**EXTRACTED RECORDS**
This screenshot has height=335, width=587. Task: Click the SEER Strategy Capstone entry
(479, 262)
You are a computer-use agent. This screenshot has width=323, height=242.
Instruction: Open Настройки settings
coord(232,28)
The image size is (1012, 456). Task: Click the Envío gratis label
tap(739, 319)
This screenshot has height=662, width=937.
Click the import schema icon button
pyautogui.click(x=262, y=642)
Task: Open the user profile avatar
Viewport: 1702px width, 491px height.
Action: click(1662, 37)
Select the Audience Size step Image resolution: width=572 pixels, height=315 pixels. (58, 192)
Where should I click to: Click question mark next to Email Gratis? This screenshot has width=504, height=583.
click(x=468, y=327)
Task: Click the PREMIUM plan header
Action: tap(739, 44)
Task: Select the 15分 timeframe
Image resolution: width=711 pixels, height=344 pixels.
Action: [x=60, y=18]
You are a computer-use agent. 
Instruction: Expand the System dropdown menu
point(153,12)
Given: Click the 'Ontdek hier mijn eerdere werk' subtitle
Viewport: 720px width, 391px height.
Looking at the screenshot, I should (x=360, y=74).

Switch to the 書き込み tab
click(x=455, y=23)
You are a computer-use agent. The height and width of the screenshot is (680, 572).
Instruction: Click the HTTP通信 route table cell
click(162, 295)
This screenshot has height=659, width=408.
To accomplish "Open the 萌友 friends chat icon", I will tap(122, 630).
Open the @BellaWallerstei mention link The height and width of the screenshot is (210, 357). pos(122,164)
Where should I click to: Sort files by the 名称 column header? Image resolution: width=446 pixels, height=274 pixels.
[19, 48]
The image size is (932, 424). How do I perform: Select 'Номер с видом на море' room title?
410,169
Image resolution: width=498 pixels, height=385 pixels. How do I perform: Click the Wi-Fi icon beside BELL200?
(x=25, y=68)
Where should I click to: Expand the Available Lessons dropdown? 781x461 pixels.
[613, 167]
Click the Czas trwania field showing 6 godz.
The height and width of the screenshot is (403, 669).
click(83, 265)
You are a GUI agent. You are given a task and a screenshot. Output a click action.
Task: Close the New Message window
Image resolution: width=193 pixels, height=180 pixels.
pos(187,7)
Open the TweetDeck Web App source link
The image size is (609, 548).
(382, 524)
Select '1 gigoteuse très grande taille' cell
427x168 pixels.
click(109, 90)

**WHAT YOU HAVE TO DO**
Return only this span, exactly: the line that contains "Image resolution: width=711" and all lines after it to the end of the records.

**REPLY TO THE TASK**
Image resolution: width=711 pixels, height=344 pixels.
Action: [x=60, y=18]
You are a computer-use agent. 
Instruction: Expand the System dropdown menu
point(153,12)
Given: Click the 'Ontdek hier mijn eerdere werk' subtitle
Viewport: 720px width, 391px height.
Looking at the screenshot, I should (x=360, y=74).

Switch to the 書き込み tab
click(x=455, y=23)
You are a computer-use agent. The height and width of the screenshot is (680, 572).
Instruction: Click the HTTP通信 route table cell
click(162, 295)
This screenshot has height=659, width=408.
To accomplish "Open the 萌友 friends chat icon", I will tap(122, 630).
Open the @BellaWallerstei mention link The height and width of the screenshot is (210, 357). pos(122,164)
Where should I click to: Sort files by the 名称 column header? Image resolution: width=446 pixels, height=274 pixels.
[19, 48]
The image size is (932, 424). How do I perform: Select 'Номер с видом на море' room title?
410,169
Image resolution: width=498 pixels, height=385 pixels. How do I perform: Click the Wi-Fi icon beside BELL200?
(x=25, y=68)
Where should I click to: Expand the Available Lessons dropdown? 781x461 pixels.
[613, 167]
Click the Czas trwania field showing 6 godz.
The height and width of the screenshot is (403, 669).
click(83, 265)
You are a GUI agent. You are given a task and a screenshot. Output a click action.
Task: Close the New Message window
Image resolution: width=193 pixels, height=180 pixels.
pos(187,7)
Open the TweetDeck Web App source link
The image size is (609, 548).
(382, 524)
Select '1 gigoteuse très grande taille' cell
427x168 pixels.
click(109, 90)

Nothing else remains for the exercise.